» Work instructions
What you return must match the records character for character.

» Available data

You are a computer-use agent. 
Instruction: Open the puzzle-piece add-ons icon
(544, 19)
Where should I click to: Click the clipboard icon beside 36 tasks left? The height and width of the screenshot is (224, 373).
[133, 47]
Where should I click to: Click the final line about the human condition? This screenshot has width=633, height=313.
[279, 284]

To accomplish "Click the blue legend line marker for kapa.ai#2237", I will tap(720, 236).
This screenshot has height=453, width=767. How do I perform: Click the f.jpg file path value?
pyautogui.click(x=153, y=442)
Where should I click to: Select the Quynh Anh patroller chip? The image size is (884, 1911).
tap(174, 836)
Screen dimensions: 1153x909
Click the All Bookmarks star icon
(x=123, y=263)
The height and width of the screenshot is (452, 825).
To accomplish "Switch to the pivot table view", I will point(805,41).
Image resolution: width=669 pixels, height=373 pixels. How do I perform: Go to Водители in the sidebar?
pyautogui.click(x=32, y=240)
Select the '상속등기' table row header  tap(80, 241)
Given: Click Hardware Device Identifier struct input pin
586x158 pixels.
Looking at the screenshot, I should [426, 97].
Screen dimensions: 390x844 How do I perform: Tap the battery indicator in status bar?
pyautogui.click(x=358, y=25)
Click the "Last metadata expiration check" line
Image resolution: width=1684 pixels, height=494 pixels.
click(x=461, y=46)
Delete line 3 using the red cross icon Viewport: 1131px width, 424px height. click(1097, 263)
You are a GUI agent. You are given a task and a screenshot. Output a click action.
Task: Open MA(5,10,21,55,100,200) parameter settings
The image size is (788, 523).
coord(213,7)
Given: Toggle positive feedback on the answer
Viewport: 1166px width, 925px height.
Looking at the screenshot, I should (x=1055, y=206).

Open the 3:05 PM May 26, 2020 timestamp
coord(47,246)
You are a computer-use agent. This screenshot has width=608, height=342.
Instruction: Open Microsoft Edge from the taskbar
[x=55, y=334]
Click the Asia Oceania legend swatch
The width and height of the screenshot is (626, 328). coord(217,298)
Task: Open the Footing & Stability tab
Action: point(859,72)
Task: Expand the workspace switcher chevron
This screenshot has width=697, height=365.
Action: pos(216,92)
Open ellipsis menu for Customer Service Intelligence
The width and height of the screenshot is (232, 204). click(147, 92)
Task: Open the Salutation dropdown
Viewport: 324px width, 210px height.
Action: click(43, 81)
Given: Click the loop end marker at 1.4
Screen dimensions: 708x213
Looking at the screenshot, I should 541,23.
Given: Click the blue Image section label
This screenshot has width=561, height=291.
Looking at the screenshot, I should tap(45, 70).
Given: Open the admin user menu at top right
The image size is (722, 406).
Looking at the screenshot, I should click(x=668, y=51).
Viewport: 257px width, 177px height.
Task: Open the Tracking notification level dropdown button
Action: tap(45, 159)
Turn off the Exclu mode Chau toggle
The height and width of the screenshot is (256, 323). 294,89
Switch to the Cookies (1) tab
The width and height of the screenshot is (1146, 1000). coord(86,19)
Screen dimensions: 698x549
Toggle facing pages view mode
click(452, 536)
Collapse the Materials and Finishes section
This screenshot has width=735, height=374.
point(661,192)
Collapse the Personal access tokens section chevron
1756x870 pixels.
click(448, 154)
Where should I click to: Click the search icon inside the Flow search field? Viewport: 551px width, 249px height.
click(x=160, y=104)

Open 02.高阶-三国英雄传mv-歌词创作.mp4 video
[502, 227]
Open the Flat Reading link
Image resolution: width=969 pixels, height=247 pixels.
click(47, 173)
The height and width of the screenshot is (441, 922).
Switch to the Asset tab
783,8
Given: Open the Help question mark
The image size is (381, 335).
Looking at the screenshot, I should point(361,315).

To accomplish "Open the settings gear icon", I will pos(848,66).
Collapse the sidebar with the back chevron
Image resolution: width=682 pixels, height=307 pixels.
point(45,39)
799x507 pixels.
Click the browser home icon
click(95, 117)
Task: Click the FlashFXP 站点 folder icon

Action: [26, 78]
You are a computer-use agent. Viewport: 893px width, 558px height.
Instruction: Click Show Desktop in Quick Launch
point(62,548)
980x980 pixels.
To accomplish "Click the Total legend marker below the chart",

» Exercise output
You are a computer-use agent. 
Instruction: Open the puzzle-piece add-ons icon
(544, 19)
Where should I click to: Click the clipboard icon beside 36 tasks left? The height and width of the screenshot is (224, 373).
[133, 47]
Where should I click to: Click the final line about the human condition? This screenshot has width=633, height=313.
[279, 284]

To accomplish "Click the blue legend line marker for kapa.ai#2237", I will tap(720, 236).
This screenshot has height=453, width=767. How do I perform: Click the f.jpg file path value?
pyautogui.click(x=153, y=442)
Where should I click to: Select the Quynh Anh patroller chip? The image size is (884, 1911).
tap(174, 836)
Screen dimensions: 1153x909
Click the All Bookmarks star icon
(x=123, y=263)
The height and width of the screenshot is (452, 825).
To accomplish "Switch to the pivot table view", I will point(805,41).
Image resolution: width=669 pixels, height=373 pixels. How do I perform: Go to Водители in the sidebar?
pyautogui.click(x=32, y=240)
Select the '상속등기' table row header  tap(80, 241)
Given: Click Hardware Device Identifier struct input pin
586x158 pixels.
Looking at the screenshot, I should [426, 97].
Screen dimensions: 390x844 How do I perform: Tap the battery indicator in status bar?
pyautogui.click(x=358, y=25)
Click the "Last metadata expiration check" line
Image resolution: width=1684 pixels, height=494 pixels.
click(x=461, y=46)
Delete line 3 using the red cross icon Viewport: 1131px width, 424px height. click(1097, 263)
You are a GUI agent. You are given a task and a screenshot. Output a click action.
Task: Open MA(5,10,21,55,100,200) parameter settings
The image size is (788, 523).
coord(213,7)
Given: Toggle positive feedback on the answer
Viewport: 1166px width, 925px height.
Looking at the screenshot, I should (x=1055, y=206).

Open the 3:05 PM May 26, 2020 timestamp
coord(47,246)
You are a computer-use agent. This screenshot has width=608, height=342.
Instruction: Open Microsoft Edge from the taskbar
[x=55, y=334]
Click the Asia Oceania legend swatch
The width and height of the screenshot is (626, 328). coord(217,298)
Task: Open the Footing & Stability tab
Action: point(859,72)
Task: Expand the workspace switcher chevron
This screenshot has width=697, height=365.
Action: pos(216,92)
Open ellipsis menu for Customer Service Intelligence
The width and height of the screenshot is (232, 204). click(147, 92)
Task: Open the Salutation dropdown
Viewport: 324px width, 210px height.
Action: click(43, 81)
Given: Click the loop end marker at 1.4
Screen dimensions: 708x213
Looking at the screenshot, I should 541,23.
Given: Click the blue Image section label
This screenshot has width=561, height=291.
Looking at the screenshot, I should tap(45, 70).
Given: Open the admin user menu at top right
The image size is (722, 406).
Looking at the screenshot, I should click(x=668, y=51).
Viewport: 257px width, 177px height.
Task: Open the Tracking notification level dropdown button
Action: tap(45, 159)
Turn off the Exclu mode Chau toggle
The height and width of the screenshot is (256, 323). 294,89
Switch to the Cookies (1) tab
The width and height of the screenshot is (1146, 1000). coord(86,19)
Screen dimensions: 698x549
Toggle facing pages view mode
click(452, 536)
Collapse the Materials and Finishes section
This screenshot has width=735, height=374.
point(661,192)
Collapse the Personal access tokens section chevron
1756x870 pixels.
click(448, 154)
Where should I click to: Click the search icon inside the Flow search field? Viewport: 551px width, 249px height.
click(x=160, y=104)

Open 02.高阶-三国英雄传mv-歌词创作.mp4 video
[502, 227]
Open the Flat Reading link
Image resolution: width=969 pixels, height=247 pixels.
click(47, 173)
The height and width of the screenshot is (441, 922).
Switch to the Asset tab
783,8
Given: Open the Help question mark
The image size is (381, 335).
Looking at the screenshot, I should point(361,315).

To accomplish "Open the settings gear icon", I will pos(848,66).
Collapse the sidebar with the back chevron
Image resolution: width=682 pixels, height=307 pixels.
point(45,39)
799x507 pixels.
Click the browser home icon
click(95, 117)
Task: Click the FlashFXP 站点 folder icon

Action: [26, 78]
You are a computer-use agent. Viewport: 893px width, 558px height.
Instruction: Click Show Desktop in Quick Launch
point(62,548)
980x980 pixels.
To accomplish "Click the Total legend marker below the chart",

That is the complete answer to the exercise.